## [Assignment]
Down to the last line, repeat the records exactly.

Start of The data

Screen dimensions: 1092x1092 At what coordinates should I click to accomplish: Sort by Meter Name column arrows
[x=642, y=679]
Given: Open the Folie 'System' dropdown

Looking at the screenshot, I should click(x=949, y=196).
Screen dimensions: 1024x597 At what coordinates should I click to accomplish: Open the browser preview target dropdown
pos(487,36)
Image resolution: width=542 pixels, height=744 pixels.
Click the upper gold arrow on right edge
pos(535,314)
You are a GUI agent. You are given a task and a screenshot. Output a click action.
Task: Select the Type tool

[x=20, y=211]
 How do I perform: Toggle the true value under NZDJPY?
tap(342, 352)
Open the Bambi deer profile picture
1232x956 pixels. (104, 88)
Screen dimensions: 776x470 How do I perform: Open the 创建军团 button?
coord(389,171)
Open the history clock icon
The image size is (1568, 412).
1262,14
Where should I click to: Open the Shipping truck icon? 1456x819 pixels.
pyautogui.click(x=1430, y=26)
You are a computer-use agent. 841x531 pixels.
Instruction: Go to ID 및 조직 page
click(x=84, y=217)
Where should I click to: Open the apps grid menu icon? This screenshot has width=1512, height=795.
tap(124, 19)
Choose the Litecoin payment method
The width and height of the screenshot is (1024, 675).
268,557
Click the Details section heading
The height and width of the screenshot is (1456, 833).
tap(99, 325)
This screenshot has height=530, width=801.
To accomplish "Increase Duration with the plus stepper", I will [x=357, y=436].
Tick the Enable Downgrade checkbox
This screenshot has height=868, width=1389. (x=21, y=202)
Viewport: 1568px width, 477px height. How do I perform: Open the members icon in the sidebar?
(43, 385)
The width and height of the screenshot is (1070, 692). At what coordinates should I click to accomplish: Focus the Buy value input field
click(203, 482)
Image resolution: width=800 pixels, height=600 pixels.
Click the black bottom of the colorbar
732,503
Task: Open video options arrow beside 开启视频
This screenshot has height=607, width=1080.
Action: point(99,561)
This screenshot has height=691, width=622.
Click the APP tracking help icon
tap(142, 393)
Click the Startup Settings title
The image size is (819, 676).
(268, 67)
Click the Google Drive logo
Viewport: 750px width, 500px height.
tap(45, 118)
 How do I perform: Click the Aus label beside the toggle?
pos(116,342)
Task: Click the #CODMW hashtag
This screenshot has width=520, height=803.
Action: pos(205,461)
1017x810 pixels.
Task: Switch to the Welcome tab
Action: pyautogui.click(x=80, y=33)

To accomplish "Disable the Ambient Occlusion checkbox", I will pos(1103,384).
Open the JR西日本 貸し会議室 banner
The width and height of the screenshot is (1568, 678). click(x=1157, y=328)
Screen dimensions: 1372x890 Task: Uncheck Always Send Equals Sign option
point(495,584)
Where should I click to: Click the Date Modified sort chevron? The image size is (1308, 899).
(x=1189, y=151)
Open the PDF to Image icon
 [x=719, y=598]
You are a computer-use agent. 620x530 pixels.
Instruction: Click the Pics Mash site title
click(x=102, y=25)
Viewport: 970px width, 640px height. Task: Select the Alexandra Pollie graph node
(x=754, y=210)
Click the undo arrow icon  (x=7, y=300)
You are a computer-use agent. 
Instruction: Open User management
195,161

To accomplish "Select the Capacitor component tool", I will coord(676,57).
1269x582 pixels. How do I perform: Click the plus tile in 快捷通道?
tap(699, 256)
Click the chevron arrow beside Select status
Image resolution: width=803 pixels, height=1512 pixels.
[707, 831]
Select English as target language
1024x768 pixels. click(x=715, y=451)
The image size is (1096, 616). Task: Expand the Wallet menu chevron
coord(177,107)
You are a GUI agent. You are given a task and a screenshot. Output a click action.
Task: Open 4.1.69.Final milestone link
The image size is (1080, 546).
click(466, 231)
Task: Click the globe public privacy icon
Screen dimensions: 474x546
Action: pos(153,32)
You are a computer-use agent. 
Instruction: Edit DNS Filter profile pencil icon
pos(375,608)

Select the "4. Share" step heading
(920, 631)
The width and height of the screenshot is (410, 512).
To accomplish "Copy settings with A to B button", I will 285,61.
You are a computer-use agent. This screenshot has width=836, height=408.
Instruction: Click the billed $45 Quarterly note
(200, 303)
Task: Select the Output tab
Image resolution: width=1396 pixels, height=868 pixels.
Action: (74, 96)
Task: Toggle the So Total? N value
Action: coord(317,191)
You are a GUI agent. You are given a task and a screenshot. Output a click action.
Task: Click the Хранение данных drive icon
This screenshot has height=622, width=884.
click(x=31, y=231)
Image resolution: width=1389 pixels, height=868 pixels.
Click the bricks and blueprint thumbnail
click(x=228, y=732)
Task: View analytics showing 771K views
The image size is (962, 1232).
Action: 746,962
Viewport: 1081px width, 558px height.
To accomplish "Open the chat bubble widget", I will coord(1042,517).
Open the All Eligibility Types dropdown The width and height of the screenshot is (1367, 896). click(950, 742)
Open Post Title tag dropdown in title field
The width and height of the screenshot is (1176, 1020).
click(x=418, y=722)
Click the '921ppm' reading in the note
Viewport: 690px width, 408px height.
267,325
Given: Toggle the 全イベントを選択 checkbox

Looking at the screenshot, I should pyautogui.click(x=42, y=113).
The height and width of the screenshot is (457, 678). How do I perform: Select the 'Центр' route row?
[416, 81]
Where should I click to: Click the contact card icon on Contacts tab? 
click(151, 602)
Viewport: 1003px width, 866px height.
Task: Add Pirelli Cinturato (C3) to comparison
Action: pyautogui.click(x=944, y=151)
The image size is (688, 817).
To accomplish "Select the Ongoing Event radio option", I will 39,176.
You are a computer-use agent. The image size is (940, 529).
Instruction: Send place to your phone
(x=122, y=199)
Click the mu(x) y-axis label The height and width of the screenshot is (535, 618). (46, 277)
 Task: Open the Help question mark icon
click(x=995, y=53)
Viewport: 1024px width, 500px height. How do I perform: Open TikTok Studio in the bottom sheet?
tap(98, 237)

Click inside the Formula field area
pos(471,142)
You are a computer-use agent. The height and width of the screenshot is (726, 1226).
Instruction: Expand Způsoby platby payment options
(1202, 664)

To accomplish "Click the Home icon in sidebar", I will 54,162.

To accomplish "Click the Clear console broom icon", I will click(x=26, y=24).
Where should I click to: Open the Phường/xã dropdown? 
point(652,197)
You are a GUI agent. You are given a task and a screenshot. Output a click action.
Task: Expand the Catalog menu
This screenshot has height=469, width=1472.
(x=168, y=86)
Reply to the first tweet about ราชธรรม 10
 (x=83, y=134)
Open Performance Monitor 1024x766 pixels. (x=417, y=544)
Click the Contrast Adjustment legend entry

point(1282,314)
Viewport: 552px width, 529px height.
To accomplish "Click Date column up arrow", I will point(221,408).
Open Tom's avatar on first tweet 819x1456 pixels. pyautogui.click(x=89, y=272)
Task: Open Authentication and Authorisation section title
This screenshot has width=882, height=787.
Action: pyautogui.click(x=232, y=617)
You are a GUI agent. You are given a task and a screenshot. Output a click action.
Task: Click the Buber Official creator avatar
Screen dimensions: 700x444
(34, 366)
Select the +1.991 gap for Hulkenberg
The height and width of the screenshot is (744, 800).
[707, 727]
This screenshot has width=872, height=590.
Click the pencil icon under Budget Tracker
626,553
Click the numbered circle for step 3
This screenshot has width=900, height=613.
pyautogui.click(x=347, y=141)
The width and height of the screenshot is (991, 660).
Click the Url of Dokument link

End of The data

## [The answer]
Screen dimensions: 1092x1092 At what coordinates should I click to accomplish: Sort by Meter Name column arrows
[x=642, y=679]
Given: Open the Folie 'System' dropdown

Looking at the screenshot, I should click(x=949, y=196).
Screen dimensions: 1024x597 At what coordinates should I click to accomplish: Open the browser preview target dropdown
pos(487,36)
Image resolution: width=542 pixels, height=744 pixels.
Click the upper gold arrow on right edge
pos(535,314)
You are a GUI agent. You are given a task and a screenshot. Output a click action.
Task: Select the Type tool

[x=20, y=211]
 How do I perform: Toggle the true value under NZDJPY?
tap(342, 352)
Open the Bambi deer profile picture
1232x956 pixels. (104, 88)
Screen dimensions: 776x470 How do I perform: Open the 创建军团 button?
coord(389,171)
Open the history clock icon
The image size is (1568, 412).
1262,14
Where should I click to: Open the Shipping truck icon? 1456x819 pixels.
pyautogui.click(x=1430, y=26)
You are a computer-use agent. 841x531 pixels.
Instruction: Go to ID 및 조직 page
click(x=84, y=217)
Where should I click to: Open the apps grid menu icon? This screenshot has width=1512, height=795.
tap(124, 19)
Choose the Litecoin payment method
The width and height of the screenshot is (1024, 675).
268,557
Click the Details section heading
The height and width of the screenshot is (1456, 833).
tap(99, 325)
This screenshot has height=530, width=801.
To accomplish "Increase Duration with the plus stepper", I will [x=357, y=436].
Tick the Enable Downgrade checkbox
This screenshot has height=868, width=1389. (x=21, y=202)
Viewport: 1568px width, 477px height. How do I perform: Open the members icon in the sidebar?
(43, 385)
The width and height of the screenshot is (1070, 692). At what coordinates should I click to accomplish: Focus the Buy value input field
click(203, 482)
Image resolution: width=800 pixels, height=600 pixels.
Click the black bottom of the colorbar
732,503
Task: Open video options arrow beside 开启视频
This screenshot has height=607, width=1080.
Action: point(99,561)
This screenshot has height=691, width=622.
Click the APP tracking help icon
tap(142, 393)
Click the Startup Settings title
The image size is (819, 676).
(268, 67)
Click the Google Drive logo
Viewport: 750px width, 500px height.
tap(45, 118)
 How do I perform: Click the Aus label beside the toggle?
pos(116,342)
Task: Click the #CODMW hashtag
This screenshot has width=520, height=803.
Action: pos(205,461)
1017x810 pixels.
Task: Switch to the Welcome tab
Action: pyautogui.click(x=80, y=33)

To accomplish "Disable the Ambient Occlusion checkbox", I will pos(1103,384).
Open the JR西日本 貸し会議室 banner
The width and height of the screenshot is (1568, 678). click(x=1157, y=328)
Screen dimensions: 1372x890 Task: Uncheck Always Send Equals Sign option
point(495,584)
Where should I click to: Click the Date Modified sort chevron? The image size is (1308, 899).
(x=1189, y=151)
Open the PDF to Image icon
 [x=719, y=598]
You are a computer-use agent. 620x530 pixels.
Instruction: Click the Pics Mash site title
click(x=102, y=25)
Viewport: 970px width, 640px height. Task: Select the Alexandra Pollie graph node
(x=754, y=210)
Click the undo arrow icon  (x=7, y=300)
You are a computer-use agent. 
Instruction: Open User management
195,161

To accomplish "Select the Capacitor component tool", I will coord(676,57).
1269x582 pixels. How do I perform: Click the plus tile in 快捷通道?
tap(699, 256)
Click the chevron arrow beside Select status
Image resolution: width=803 pixels, height=1512 pixels.
[707, 831]
Select English as target language
1024x768 pixels. click(x=715, y=451)
The image size is (1096, 616). Task: Expand the Wallet menu chevron
coord(177,107)
You are a GUI agent. You are given a task and a screenshot. Output a click action.
Task: Open 4.1.69.Final milestone link
The image size is (1080, 546).
click(466, 231)
Task: Click the globe public privacy icon
Screen dimensions: 474x546
Action: pos(153,32)
You are a computer-use agent. 
Instruction: Edit DNS Filter profile pencil icon
pos(375,608)

Select the "4. Share" step heading
(920, 631)
The width and height of the screenshot is (410, 512).
To accomplish "Copy settings with A to B button", I will 285,61.
You are a computer-use agent. This screenshot has width=836, height=408.
Instruction: Click the billed $45 Quarterly note
(200, 303)
Task: Select the Output tab
Image resolution: width=1396 pixels, height=868 pixels.
Action: (74, 96)
Task: Toggle the So Total? N value
Action: coord(317,191)
You are a GUI agent. You are given a task and a screenshot. Output a click action.
Task: Click the Хранение данных drive icon
This screenshot has height=622, width=884.
click(x=31, y=231)
Image resolution: width=1389 pixels, height=868 pixels.
Click the bricks and blueprint thumbnail
click(x=228, y=732)
Task: View analytics showing 771K views
The image size is (962, 1232).
Action: 746,962
Viewport: 1081px width, 558px height.
To accomplish "Open the chat bubble widget", I will coord(1042,517).
Open the All Eligibility Types dropdown The width and height of the screenshot is (1367, 896). click(950, 742)
Open Post Title tag dropdown in title field
The width and height of the screenshot is (1176, 1020).
click(x=418, y=722)
Click the '921ppm' reading in the note
Viewport: 690px width, 408px height.
267,325
Given: Toggle the 全イベントを選択 checkbox

Looking at the screenshot, I should pyautogui.click(x=42, y=113).
The height and width of the screenshot is (457, 678). How do I perform: Select the 'Центр' route row?
[416, 81]
Where should I click to: Click the contact card icon on Contacts tab? 
click(151, 602)
Viewport: 1003px width, 866px height.
Task: Add Pirelli Cinturato (C3) to comparison
Action: pyautogui.click(x=944, y=151)
The image size is (688, 817).
To accomplish "Select the Ongoing Event radio option", I will 39,176.
You are a computer-use agent. The image size is (940, 529).
Instruction: Send place to your phone
(x=122, y=199)
Click the mu(x) y-axis label The height and width of the screenshot is (535, 618). (46, 277)
 Task: Open the Help question mark icon
click(x=995, y=53)
Viewport: 1024px width, 500px height. How do I perform: Open TikTok Studio in the bottom sheet?
tap(98, 237)

Click inside the Formula field area
pos(471,142)
You are a computer-use agent. The height and width of the screenshot is (726, 1226).
Instruction: Expand Způsoby platby payment options
(1202, 664)

To accomplish "Click the Home icon in sidebar", I will 54,162.

To accomplish "Click the Clear console broom icon", I will click(x=26, y=24).
Where should I click to: Open the Phường/xã dropdown? 
point(652,197)
You are a GUI agent. You are given a task and a screenshot. Output a click action.
Task: Expand the Catalog menu
This screenshot has height=469, width=1472.
(x=168, y=86)
Reply to the first tweet about ราชธรรม 10
 (x=83, y=134)
Open Performance Monitor 1024x766 pixels. (x=417, y=544)
Click the Contrast Adjustment legend entry

point(1282,314)
Viewport: 552px width, 529px height.
To accomplish "Click Date column up arrow", I will point(221,408).
Open Tom's avatar on first tweet 819x1456 pixels. pyautogui.click(x=89, y=272)
Task: Open Authentication and Authorisation section title
This screenshot has width=882, height=787.
Action: pyautogui.click(x=232, y=617)
You are a GUI agent. You are given a task and a screenshot. Output a click action.
Task: Click the Buber Official creator avatar
Screen dimensions: 700x444
(34, 366)
Select the +1.991 gap for Hulkenberg
The height and width of the screenshot is (744, 800).
[707, 727]
This screenshot has width=872, height=590.
Click the pencil icon under Budget Tracker
626,553
Click the numbered circle for step 3
This screenshot has width=900, height=613.
pyautogui.click(x=347, y=141)
The width and height of the screenshot is (991, 660).
Click the Url of Dokument link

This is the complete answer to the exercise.